The inquest heard he suffered increased liver failure and passed away on September 21st, 2024.
In reply to questions from the coroner, Dr Dillon said carbamazepine would be graded as a drug that is “very likely” to cause liver disease.
The consultant said it was a side effect that had been described in thousands of cases, although she believed the level of toxicity as experienced by Walker was “quite rare.”
She said the patient had suffered “a very, very unfortunate sequence of events.”
Dr Dillon said it was not clear what might make some patients more vulnerable than others to this known side effect of the drug.
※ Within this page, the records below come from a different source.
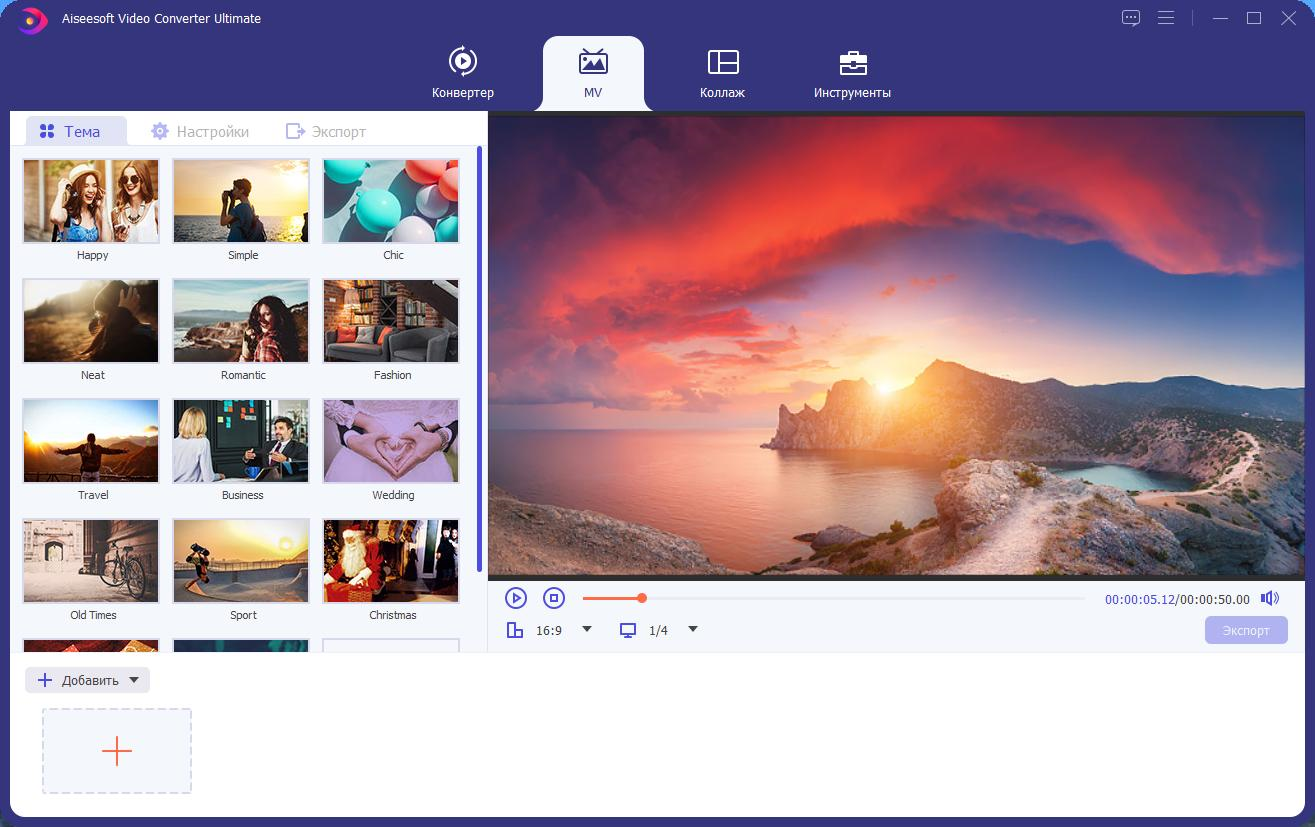Viewport: 1315px width, 827px height.
Task: Open the feedback chat icon in title bar
Action: [x=1131, y=18]
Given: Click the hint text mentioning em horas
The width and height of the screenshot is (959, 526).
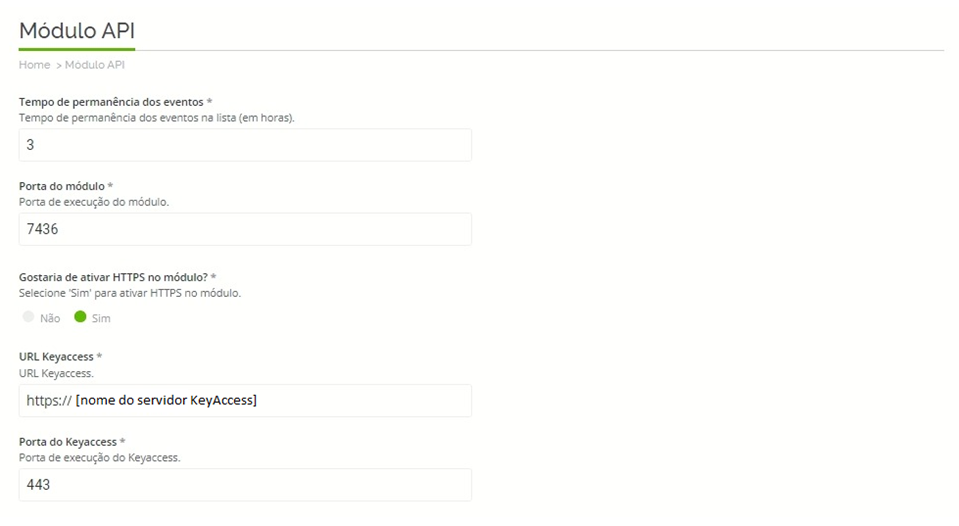Looking at the screenshot, I should click(157, 118).
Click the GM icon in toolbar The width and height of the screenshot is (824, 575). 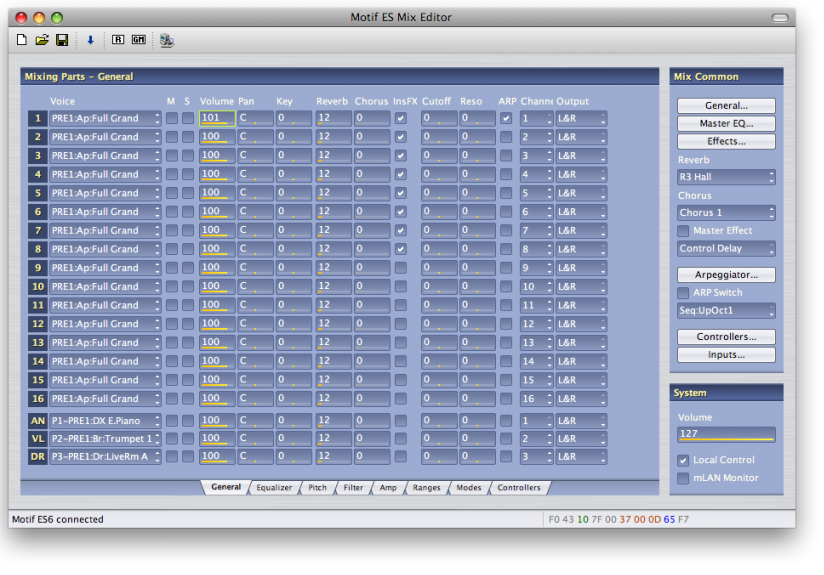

She said the toxic effect of carbamazepine generally occurs within the first 6-12 months of starting the medication.
The inquest heard a postmortem showed Mr Walker died from multiple organ failure due to acute liver failure caused by carbamazepine toxicity, while coronary artery disease was a contributory factor.
Dr Keane said there was no evidence of the patient having any pre-existing liver disease.
She also noted that Walker had been checked regularly and his blood tests were normal on every occasion.
The coroner said it was clear that he had suffered an acute event of a recognised complication of carbamazepine which she acknowledged was “not overly common.”
Recording a verdict of death due to an adverse drug reaction, Dr Keane said there was a clinical reason for prescribing the medication to Walker.
She noted that he was checked regularly, while the drug was withdrawn as soon as he came to medical attention.
Dr Keane said the case was a reminder to people on medications which require monitoring to ensure they get necessary checks.
The coroner said she would also notify the Health Products Regulatory Authority of the inquest’s findings.